▶ [Document extract]
Oil Industry & Gun/Hunter Groups: Perfect Together?

From time to time, we hear about moves to transfer federal public lands to the states, but now it seems to be revving up to a new level.

It’s on ALEC’s agenda and the oil and gas industry is making  some unusual donations: $1 million from a large Texas oil company to the National Rifle Association (NRA) and other large amounts to conservative hunters groups like Safari Club International and Congressional Sportsmen’s Foundation (which has direct access to members of Congress).

Contributions from the fossil fuel industry now comprise almost 30% of NRA’s corporate giving program, reports the Center for American Progress (CAP) in their report, Oil and Gas Industry Investments in the National Rifle Association and Safari Club International Reshaping American Energy, Land, and Wildlife Policy.

It’s not about support for guns, it’s about enrolling those organizations in the idea that oil and gas companies should be able to drill even in wildlife sanctuaries.

▶ [Source material]
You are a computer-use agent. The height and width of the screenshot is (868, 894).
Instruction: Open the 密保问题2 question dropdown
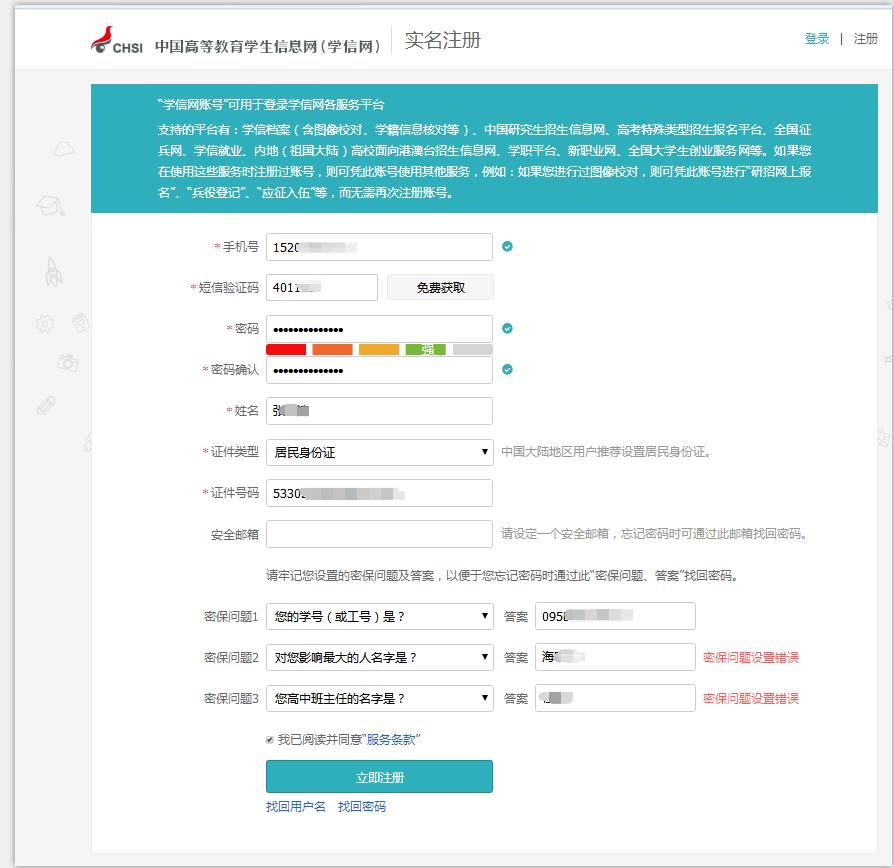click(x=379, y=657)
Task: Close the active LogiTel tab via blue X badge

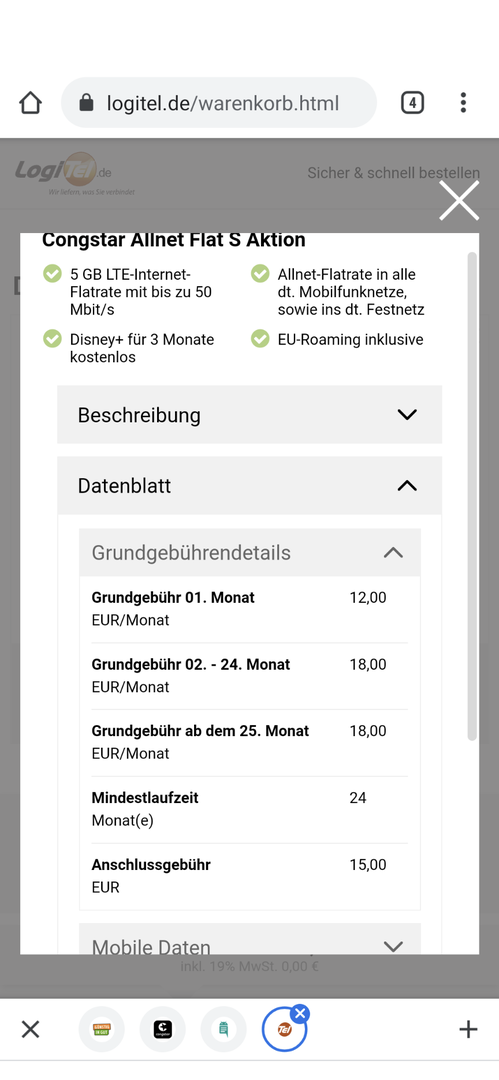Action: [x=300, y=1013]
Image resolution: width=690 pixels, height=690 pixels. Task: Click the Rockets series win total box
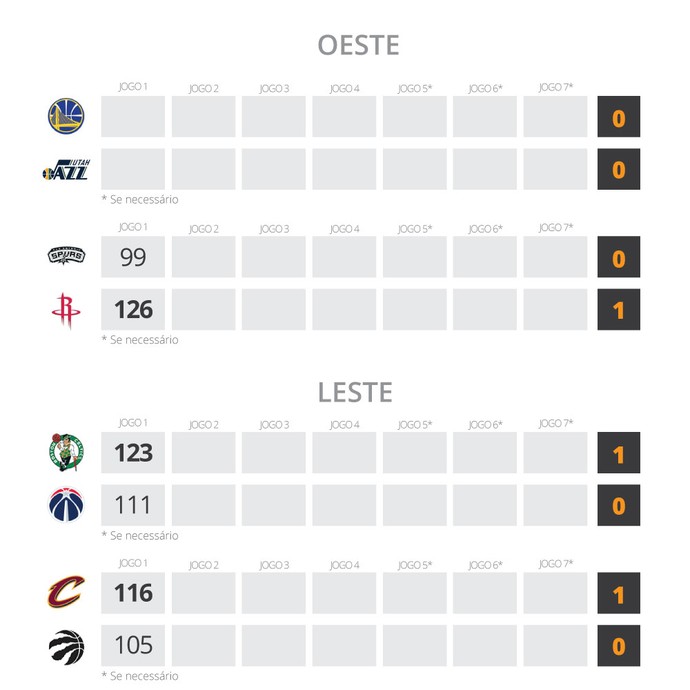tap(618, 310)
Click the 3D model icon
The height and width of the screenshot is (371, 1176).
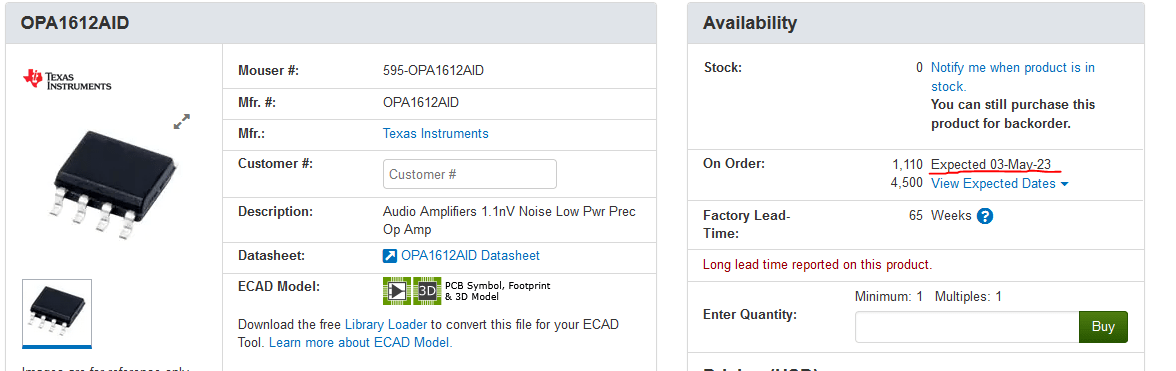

---

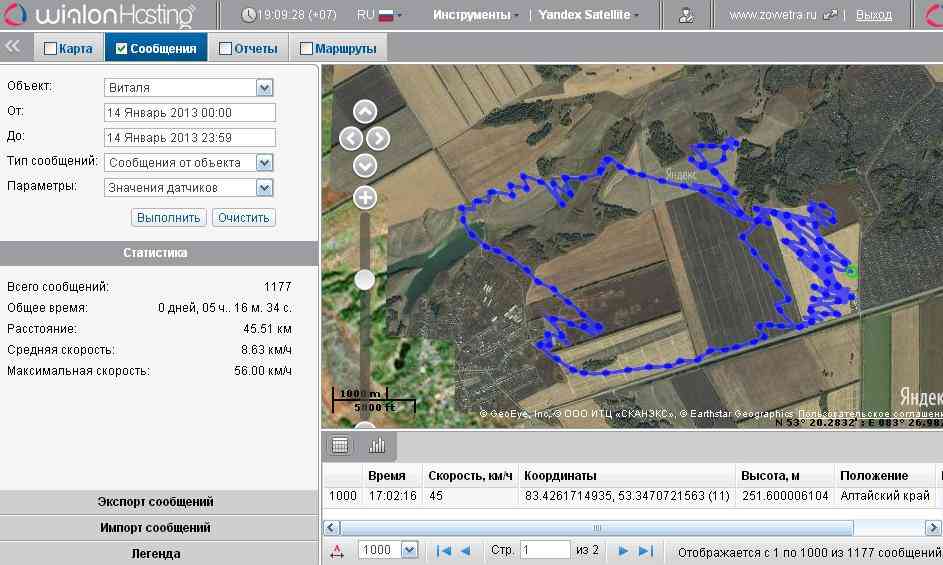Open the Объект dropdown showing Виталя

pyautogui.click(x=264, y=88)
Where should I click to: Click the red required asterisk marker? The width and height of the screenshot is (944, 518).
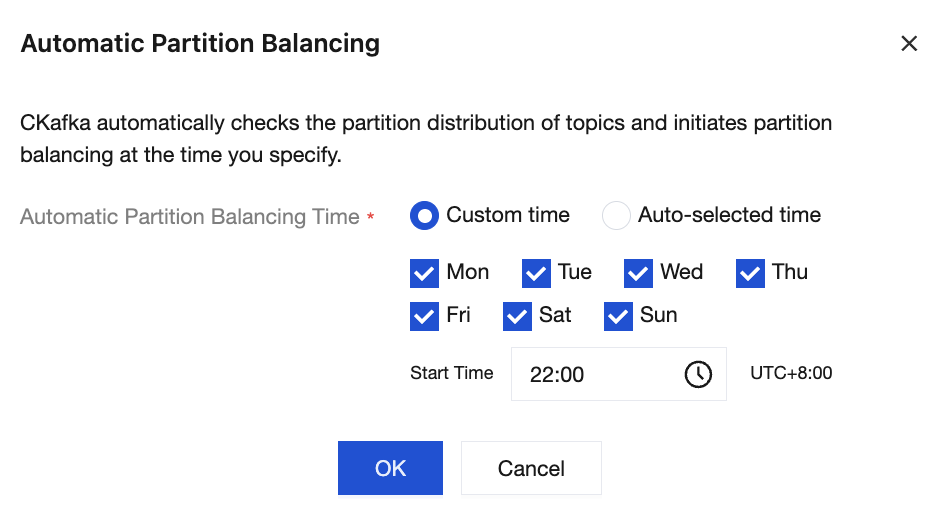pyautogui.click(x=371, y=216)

▶ [To do]
**A.** According to the article, what share of the NRA's corporate giving program now comes from the fossil fuel industry?
**B.** Quote the part of the article that opens with the words "From time to" and closes with "members of Congress).".
The listing has no connection to the article.

▶ [Answers to the exercises]
**A.** Almost 30%

**B.**
From time to time, we hear about moves to transfer federal public lands to the states, but now it seems to be revving up to a new level.

It’s on ALEC’s agenda and the oil and gas industry is making  some unusual donations: $1 million from a large Texas oil company to the National Rifle Association (NRA) and other large amounts to conservative hunters groups like Safari Club International and Congressional Sportsmen’s Foundation (which has direct access to members of Congress).